The ACCeRT Study - Auckland’s Cancer Cachexia evaluating Resistance Training Study: A randomised feasibility study of EPA and Cox-2 inhibitor (Celecoxib) versus EPA, Cox-2 inhibitor (Celecoxib), Progressive Resistance Training followed by ingestion of essential amino acids high in leucine in NSCLC cachectic participants

Abstract

Background: Cancer cachexia is a common problem in Non-Small Cell Lung Cancer (NSCLC). In cancer cachexia there is a significant loss of adipose tissue and skeletal muscle mass. There is a need to utilise a multi-targeted approach to decrease the inflammation process and stimulate the skeletal anabolic pathways with the use of progressive resistance training (PRT) and Essential Amino Acids (EAA). Methods: ACCeRT is a randomised controlled feasibility, open-label study, investigating the acceptability, trends in efficacy and safety of a multi-targeted approach in end-stage NSCLC cachectic patients, over 20 weeks.

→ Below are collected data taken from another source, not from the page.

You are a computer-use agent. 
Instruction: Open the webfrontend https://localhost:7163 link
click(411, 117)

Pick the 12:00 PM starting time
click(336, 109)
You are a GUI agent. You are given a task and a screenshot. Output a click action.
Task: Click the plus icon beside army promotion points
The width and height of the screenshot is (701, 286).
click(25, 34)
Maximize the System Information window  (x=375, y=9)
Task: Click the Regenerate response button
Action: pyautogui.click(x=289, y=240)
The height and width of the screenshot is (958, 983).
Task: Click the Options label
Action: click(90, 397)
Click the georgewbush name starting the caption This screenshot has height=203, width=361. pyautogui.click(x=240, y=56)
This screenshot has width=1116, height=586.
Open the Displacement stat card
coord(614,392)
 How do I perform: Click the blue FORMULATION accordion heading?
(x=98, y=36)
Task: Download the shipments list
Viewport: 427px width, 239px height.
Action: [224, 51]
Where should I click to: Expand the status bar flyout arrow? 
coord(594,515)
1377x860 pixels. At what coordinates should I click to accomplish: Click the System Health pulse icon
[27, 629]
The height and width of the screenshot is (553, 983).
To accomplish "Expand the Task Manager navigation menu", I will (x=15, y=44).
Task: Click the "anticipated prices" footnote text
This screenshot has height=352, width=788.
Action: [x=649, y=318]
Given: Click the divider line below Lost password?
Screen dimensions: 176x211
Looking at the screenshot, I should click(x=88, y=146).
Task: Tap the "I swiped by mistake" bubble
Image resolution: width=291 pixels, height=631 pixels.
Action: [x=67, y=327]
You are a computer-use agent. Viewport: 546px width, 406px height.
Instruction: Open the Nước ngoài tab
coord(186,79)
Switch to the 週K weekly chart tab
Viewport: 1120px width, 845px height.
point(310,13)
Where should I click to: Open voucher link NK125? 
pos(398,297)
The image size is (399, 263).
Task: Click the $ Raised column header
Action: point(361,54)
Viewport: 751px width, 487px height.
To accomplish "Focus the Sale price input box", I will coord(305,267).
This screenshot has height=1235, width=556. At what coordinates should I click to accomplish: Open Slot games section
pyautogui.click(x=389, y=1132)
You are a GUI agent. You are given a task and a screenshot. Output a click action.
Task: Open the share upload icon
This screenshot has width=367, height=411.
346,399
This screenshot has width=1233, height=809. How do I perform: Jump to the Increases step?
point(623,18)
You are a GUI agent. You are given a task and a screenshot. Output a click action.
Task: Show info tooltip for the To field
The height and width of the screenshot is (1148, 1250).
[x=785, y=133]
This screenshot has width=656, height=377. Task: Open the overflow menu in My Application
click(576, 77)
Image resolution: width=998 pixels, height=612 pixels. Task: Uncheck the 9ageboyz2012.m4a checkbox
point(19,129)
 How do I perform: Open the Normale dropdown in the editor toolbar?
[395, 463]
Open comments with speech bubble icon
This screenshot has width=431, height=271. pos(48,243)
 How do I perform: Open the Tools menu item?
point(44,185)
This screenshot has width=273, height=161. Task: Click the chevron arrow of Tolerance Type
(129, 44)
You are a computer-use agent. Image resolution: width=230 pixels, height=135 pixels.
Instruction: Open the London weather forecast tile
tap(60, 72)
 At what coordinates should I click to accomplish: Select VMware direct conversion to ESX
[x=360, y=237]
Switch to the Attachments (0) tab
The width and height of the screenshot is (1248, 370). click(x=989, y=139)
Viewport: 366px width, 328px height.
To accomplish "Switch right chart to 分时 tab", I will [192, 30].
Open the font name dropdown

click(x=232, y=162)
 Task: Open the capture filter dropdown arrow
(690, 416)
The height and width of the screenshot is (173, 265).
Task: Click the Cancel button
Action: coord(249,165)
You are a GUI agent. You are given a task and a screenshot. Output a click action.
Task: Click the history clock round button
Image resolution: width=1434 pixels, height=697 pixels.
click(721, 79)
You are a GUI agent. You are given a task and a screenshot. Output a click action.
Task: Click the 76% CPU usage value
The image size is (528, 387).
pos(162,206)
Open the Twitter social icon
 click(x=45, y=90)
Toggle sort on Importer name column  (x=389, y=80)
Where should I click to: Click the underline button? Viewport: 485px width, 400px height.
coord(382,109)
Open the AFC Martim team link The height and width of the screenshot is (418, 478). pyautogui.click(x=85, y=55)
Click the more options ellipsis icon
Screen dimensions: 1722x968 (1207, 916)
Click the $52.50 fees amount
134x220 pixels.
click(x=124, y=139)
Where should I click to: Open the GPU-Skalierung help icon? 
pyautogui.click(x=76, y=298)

Participants were randomised in a 1:2 ratio to Eicosapentaenoic acid (EPA) and celecoxib (Arm A), versus EPA, celecoxib, two sessions of supervised PRT per week, followed by 20g EAA over 3 days (Arm B). Results: Twenty participants enrolled in the study, seven in Arm A, and 13 in Arm B. The mean age at entry was 68.2 years and 7.95% weight loss. Acceptability scored high on an acceptability questionnaire, with 100% for EPA and celecoxib within both Arms, and 100% for PRT sessions and EAA within Arm B. Compliance was also high with 99.6% (Arm A) and 86.8% (Arm B) for EPA, 60.7% (Arm A) and 100% (Arm B) for celecoxib, 94.4% for PRT sessions and 76.5% for EAA, all at week 20. Results showed a net gain in BIA FFM of +1.3kg, n=2 (Arm A), compared with +0.7kg, n=7 (Arm B) at week 12, and -1.5kg, n=2 (Arm A), compared with ˗1.7kg, n=4 (Arm B) at week 20. Trends in efficacy in terms of improvement and stability in cachexia markers were seen within BIA FFM and weight, IL-6 and TNF-α levels, albumin and CRP levels, MRI, FAACT-PWB and MFSI-SF-Total scores within both Arms. There were no exercise-related adverse events, with one possible related AE of asymptomatic atrial fibrillation in one participant within Arm A. Conclusion: The above trends in efficacy in a number of cachexia markers within both Arms, and the minimal toxicity support further evaluation of this regimen within a larger phase II study. These data can serve as a baseline for future refractory cachexia studies.